THE RECORDS:
==*==

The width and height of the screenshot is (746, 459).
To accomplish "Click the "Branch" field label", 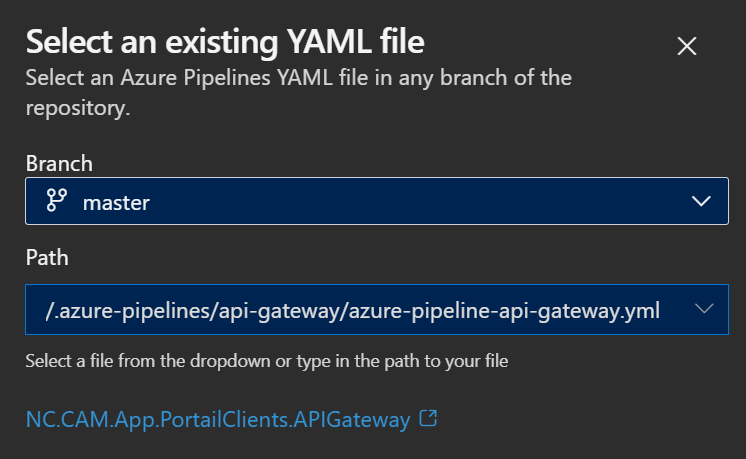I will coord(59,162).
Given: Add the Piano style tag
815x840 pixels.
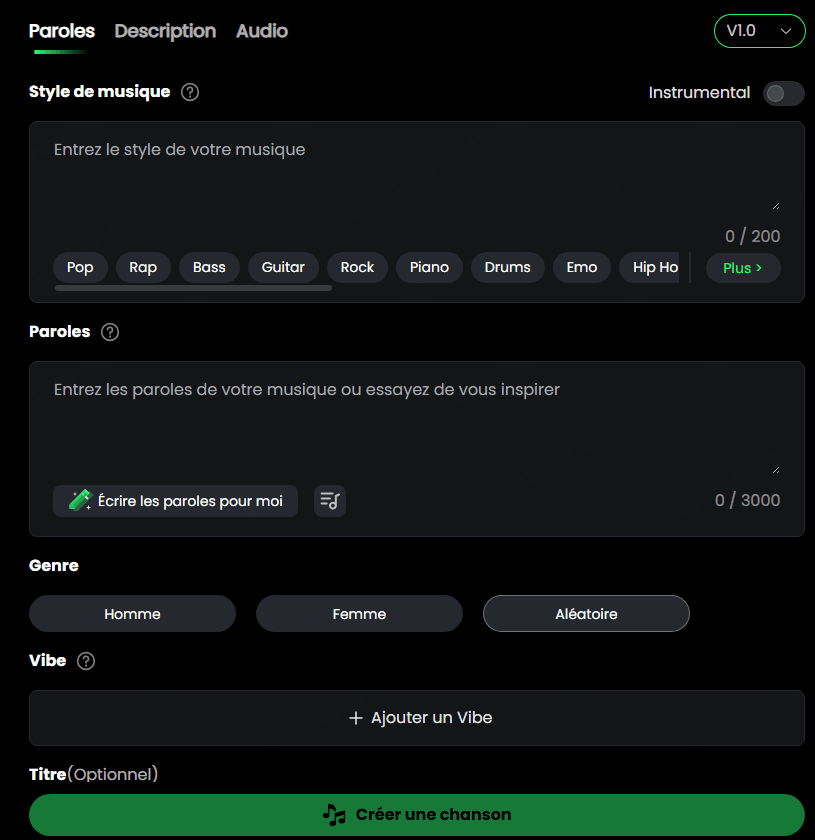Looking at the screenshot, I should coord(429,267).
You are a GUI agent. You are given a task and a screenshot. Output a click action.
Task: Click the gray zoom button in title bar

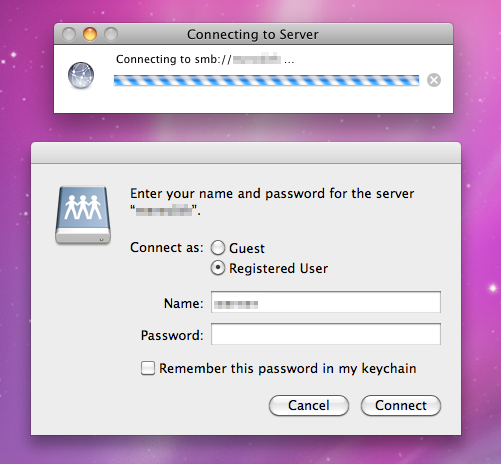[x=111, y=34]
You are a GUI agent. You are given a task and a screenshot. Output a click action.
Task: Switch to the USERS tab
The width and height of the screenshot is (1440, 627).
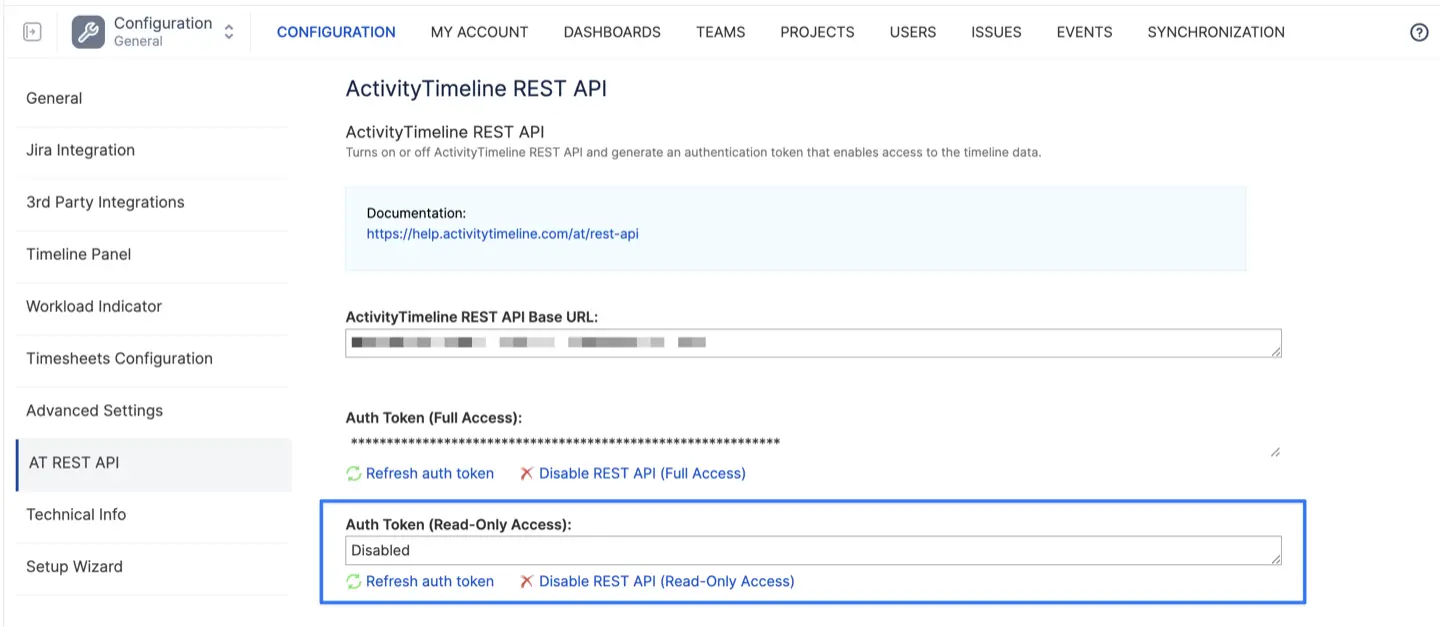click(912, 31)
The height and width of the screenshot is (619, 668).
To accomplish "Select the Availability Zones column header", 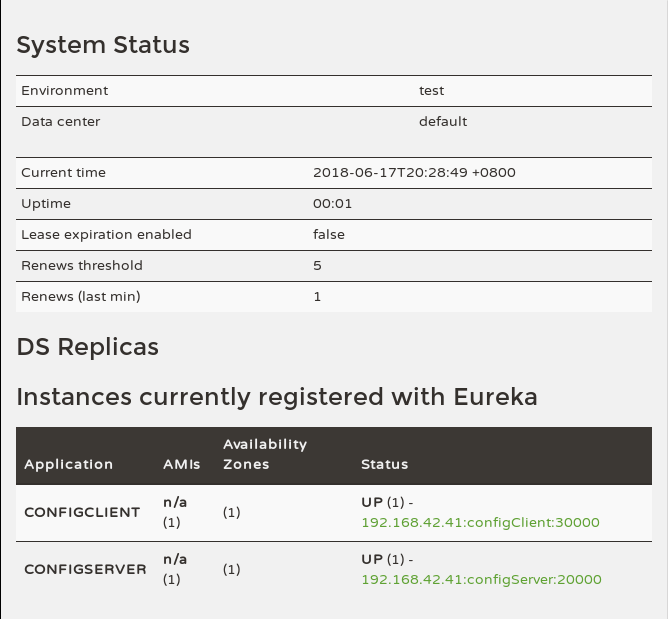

==*==

ASSIGNMENT: Exactly the lines from the one with "The width and height of the screenshot is (1440, 627)." through the end of the records are to be repeated, both ends included, and pictures are to be omitted.

EXPECTED OUTPUT:
The width and height of the screenshot is (1440, 627).
click(912, 31)
The height and width of the screenshot is (619, 668).
To accomplish "Select the Availability Zones column header", 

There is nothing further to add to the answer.